Records from a pointing dataset
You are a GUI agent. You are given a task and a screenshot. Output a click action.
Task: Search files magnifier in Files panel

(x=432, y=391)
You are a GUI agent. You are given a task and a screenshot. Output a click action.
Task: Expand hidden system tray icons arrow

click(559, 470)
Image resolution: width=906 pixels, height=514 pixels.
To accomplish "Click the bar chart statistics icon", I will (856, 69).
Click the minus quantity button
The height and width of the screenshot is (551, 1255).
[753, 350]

__Directions__: Reproduce each line of the records above verbatim, in the original order.

__Exercise answer__:
You are a GUI agent. You are given a task and a screenshot. Output a click action.
Task: Search files magnifier in Files panel

(x=432, y=391)
You are a GUI agent. You are given a task and a screenshot. Output a click action.
Task: Expand hidden system tray icons arrow

click(559, 470)
Image resolution: width=906 pixels, height=514 pixels.
To accomplish "Click the bar chart statistics icon", I will (856, 69).
Click the minus quantity button
The height and width of the screenshot is (551, 1255).
[753, 350]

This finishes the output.